Begin Exercise materials

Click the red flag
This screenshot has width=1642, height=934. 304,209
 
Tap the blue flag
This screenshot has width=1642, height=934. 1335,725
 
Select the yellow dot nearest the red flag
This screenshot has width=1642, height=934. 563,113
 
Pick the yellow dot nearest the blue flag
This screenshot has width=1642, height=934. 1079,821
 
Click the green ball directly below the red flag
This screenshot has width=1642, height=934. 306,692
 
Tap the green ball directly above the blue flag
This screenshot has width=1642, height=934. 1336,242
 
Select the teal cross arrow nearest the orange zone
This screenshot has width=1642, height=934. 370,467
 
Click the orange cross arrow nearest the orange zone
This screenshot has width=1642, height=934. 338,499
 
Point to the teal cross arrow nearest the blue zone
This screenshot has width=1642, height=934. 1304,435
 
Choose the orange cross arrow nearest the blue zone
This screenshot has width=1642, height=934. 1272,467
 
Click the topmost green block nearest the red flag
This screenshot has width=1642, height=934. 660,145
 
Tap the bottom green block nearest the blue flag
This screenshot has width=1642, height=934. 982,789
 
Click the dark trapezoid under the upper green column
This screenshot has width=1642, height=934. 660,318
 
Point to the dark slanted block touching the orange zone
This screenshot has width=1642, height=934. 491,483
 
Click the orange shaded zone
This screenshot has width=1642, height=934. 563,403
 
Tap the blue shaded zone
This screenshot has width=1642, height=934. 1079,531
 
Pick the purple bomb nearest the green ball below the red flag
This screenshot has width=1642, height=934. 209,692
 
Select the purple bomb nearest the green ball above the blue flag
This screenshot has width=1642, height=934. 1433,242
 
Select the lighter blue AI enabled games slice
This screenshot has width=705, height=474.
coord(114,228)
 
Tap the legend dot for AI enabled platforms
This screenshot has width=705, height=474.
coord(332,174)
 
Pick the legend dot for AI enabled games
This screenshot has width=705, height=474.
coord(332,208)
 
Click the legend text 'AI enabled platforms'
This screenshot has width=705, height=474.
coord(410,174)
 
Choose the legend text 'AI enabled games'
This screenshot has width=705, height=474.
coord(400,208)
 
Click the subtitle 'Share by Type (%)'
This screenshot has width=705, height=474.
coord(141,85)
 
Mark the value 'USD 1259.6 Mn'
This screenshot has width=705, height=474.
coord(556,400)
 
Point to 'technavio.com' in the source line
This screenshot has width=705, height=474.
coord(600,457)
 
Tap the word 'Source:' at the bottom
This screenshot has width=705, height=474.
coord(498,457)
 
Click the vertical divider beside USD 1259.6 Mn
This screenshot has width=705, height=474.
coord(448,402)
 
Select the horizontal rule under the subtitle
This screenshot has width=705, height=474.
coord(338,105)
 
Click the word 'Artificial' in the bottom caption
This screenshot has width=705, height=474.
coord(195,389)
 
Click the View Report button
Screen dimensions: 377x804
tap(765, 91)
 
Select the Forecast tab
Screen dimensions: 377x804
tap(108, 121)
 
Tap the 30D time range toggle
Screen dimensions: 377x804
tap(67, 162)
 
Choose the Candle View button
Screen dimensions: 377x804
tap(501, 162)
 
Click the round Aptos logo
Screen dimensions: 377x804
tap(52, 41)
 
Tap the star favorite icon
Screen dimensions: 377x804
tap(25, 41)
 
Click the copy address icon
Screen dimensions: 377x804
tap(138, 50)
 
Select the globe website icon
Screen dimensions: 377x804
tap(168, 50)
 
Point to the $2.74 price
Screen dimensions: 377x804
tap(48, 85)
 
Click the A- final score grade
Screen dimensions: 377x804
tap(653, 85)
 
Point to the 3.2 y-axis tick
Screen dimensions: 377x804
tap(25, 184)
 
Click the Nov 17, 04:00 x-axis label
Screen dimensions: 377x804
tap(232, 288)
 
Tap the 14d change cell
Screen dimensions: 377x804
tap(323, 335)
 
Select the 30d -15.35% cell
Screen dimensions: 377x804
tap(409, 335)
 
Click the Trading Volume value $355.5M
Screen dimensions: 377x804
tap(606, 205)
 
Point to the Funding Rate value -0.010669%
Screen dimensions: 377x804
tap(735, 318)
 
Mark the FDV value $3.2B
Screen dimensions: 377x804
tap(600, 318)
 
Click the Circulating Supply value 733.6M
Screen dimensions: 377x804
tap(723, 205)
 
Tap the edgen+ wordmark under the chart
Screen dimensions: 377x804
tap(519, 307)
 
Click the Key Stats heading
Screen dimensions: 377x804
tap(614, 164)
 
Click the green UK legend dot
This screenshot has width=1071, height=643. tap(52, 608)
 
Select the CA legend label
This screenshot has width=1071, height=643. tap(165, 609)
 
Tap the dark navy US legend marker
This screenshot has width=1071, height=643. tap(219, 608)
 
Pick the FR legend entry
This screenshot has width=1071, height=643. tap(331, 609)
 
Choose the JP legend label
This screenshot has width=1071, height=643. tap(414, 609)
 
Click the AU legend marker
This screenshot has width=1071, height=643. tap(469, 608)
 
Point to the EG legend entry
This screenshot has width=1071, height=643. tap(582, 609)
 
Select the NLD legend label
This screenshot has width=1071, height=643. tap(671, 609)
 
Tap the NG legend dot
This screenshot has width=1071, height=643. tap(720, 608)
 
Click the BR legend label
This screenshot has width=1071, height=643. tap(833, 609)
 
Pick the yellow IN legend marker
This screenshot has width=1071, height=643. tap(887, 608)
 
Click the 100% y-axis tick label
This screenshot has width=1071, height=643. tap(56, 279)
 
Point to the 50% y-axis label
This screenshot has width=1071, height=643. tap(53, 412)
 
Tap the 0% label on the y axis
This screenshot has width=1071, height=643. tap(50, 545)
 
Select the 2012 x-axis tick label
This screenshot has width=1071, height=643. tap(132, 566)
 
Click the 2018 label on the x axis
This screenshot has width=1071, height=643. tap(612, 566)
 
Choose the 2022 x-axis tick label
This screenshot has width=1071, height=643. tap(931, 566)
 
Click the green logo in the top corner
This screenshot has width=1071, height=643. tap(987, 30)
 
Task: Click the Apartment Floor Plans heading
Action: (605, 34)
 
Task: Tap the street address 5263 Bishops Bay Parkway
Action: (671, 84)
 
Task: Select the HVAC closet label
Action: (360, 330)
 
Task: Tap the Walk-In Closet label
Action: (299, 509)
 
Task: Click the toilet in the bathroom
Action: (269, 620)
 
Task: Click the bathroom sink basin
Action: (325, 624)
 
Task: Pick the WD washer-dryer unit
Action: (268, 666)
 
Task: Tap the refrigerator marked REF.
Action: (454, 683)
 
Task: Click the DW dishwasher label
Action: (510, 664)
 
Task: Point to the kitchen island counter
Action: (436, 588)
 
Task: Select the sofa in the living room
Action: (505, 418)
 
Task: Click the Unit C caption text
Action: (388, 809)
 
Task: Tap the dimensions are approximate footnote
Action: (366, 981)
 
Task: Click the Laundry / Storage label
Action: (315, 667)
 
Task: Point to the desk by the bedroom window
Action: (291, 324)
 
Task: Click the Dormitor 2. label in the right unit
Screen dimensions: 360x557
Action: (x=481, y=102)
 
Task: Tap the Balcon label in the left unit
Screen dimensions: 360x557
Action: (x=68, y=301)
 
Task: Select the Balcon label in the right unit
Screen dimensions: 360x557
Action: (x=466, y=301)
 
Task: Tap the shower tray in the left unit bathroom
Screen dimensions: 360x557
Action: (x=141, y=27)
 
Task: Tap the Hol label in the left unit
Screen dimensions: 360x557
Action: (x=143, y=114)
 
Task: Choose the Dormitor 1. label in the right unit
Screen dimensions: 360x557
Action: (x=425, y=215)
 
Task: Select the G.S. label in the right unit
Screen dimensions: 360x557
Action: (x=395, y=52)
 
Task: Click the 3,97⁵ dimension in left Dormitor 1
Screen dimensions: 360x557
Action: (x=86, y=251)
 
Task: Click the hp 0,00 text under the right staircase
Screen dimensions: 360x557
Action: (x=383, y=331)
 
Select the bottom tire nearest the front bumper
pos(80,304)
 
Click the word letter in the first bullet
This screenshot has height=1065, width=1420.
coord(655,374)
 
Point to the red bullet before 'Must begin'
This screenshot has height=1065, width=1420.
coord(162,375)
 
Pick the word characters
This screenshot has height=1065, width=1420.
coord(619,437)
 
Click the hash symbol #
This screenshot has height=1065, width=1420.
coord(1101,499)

End Exercise materials

§ Work to be completed:
Rewrite the material from the line that has "Task: Tap the Hol label in the left unit" through the line that has "Action: (x=86, y=251)", replacing every "Screen dimensions" with "Screen size" and leaving everything else unchanged.

§ Written answer:
Task: Tap the Hol label in the left unit
Screen size: 360x557
Action: (x=143, y=114)
 
Task: Choose the Dormitor 1. label in the right unit
Screen size: 360x557
Action: (x=425, y=215)
 
Task: Select the G.S. label in the right unit
Screen size: 360x557
Action: (x=395, y=52)
 
Task: Click the 3,97⁵ dimension in left Dormitor 1
Screen size: 360x557
Action: (x=86, y=251)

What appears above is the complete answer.